Icardi non è Balotelli e neppure Okaka

Negli ultimi giorni, in parallelo con l’esplosione del talento della Sampdoria Mauro Icardi, è stata fatta trapelare la notizia, alimentata in un’intervista persino dal ct della nazionale Cesare Prandelli, che il blucerchiato potesse in futuro indossare la casacca della nazionale italiana.

Peraltro l’attaccante, capace di segnare un goal nel derby, una doppietta alla Juventus e un poker al Pescara, pur non chiudendo del tutto la porta a quest’opzione, sembra preferire la nazionale argentina, con la quale ha già esordito a livello giovanile.

Ora quello che mi preme sottolineare in questa vicenda è che, al di là dell’indiscutibile fascino di un tridente El Shaarawy – Balotelli – Icardi, quest’ultimo non è un cosiddetto “nuovo italiano“. Icardi è nato a Rosario, in Argentina, e all’età di sei anni si è trasferito in Spagna con la sua famiglia. Il talento della Samp, quindi è cresciuto calcisticamente in Spagna ed è in possesso della cittadinanza argentina, ma anche di quella italiana.

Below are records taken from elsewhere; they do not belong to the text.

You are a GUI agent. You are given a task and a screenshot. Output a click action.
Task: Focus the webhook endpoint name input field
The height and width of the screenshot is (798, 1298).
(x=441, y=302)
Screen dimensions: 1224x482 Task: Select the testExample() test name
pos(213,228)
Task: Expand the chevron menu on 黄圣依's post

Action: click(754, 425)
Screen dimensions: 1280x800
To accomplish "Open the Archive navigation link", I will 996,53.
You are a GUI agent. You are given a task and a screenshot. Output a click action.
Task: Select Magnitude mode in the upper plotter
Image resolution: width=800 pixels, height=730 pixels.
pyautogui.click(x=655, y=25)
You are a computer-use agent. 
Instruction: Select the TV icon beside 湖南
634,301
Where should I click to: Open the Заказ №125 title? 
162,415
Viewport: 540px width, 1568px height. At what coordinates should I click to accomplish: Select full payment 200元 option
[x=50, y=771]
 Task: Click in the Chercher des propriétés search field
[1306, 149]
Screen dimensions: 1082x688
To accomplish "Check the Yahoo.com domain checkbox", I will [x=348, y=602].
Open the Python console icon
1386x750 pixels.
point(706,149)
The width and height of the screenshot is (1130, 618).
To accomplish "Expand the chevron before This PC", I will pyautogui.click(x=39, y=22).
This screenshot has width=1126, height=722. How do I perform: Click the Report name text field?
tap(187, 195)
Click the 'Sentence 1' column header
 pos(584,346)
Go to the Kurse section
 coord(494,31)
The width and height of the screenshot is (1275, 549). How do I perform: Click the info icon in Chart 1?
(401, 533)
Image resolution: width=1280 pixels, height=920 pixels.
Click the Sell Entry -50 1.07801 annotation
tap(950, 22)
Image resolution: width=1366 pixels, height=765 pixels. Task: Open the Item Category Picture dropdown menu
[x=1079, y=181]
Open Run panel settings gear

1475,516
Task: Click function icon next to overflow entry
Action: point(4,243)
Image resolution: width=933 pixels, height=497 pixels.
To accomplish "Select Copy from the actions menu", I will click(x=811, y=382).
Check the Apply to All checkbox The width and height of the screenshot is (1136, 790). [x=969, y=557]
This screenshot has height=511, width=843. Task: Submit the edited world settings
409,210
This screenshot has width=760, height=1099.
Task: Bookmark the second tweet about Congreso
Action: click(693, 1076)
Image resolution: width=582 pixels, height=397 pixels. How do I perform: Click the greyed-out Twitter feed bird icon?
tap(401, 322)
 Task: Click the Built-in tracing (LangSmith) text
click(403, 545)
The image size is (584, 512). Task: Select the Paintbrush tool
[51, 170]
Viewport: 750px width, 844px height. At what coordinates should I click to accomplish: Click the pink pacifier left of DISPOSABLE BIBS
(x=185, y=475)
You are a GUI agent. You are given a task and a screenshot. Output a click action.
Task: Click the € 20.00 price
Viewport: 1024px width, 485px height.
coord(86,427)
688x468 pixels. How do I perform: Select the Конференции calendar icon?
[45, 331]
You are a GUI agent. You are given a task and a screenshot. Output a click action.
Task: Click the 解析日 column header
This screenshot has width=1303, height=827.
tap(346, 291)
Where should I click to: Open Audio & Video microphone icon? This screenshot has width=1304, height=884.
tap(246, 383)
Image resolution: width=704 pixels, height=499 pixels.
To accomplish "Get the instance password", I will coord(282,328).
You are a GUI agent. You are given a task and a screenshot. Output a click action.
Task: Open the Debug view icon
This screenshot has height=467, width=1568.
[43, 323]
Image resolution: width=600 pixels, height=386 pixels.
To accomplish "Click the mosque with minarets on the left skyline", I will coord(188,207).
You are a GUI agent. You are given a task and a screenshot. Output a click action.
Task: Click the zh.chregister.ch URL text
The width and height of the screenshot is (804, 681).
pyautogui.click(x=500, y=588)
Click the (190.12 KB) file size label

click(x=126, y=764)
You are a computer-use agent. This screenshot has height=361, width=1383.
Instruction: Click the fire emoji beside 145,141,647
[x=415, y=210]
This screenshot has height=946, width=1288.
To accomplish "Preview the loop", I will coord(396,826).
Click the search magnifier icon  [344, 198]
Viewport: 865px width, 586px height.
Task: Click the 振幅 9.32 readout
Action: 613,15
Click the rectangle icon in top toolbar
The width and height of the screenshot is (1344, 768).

Grazie a una legge sulla cittadinanza, che riconosce esclusivamente lo ius sanguinis ma non lo ius soli ed avendo parenti italiani, Icardi è, fin dalla nascita, anche un cittadino italiano; esattamente come Camoranesi, Angelillo, Guaita, Schiaffino e tutti quegli “oriundi” che in passato hanno indossato, più o meno gloriosamente, la maglia azzurra.

Insomma, come ha giustamente ricordato il suo allenatore Delio Rossi: “Se farà bene qui avrà la possibilità di scegliere. Il problema è quando non hai la possibilità di scegliere”. Non va però dimenticato che per un Icardi che ha addirittura la possibilità di scegliere fra Italia e Argentina, ci sono un Balotelli e un Okaka che pur essendo nati in Italia hanno dovuto aspettare il diciottesimo compleanno per ottenere cittadinanza ed esordio in nazionale, e che, per ogni Balotelli ed Okaka che ce la fanno ci sono in Italia centinania di ragazzini “stranieri” solo per la legge, che smettono di giocare o a cui viene rifiutato il tesseramento a causa di regolamenti “irragionevolmente escludenti“.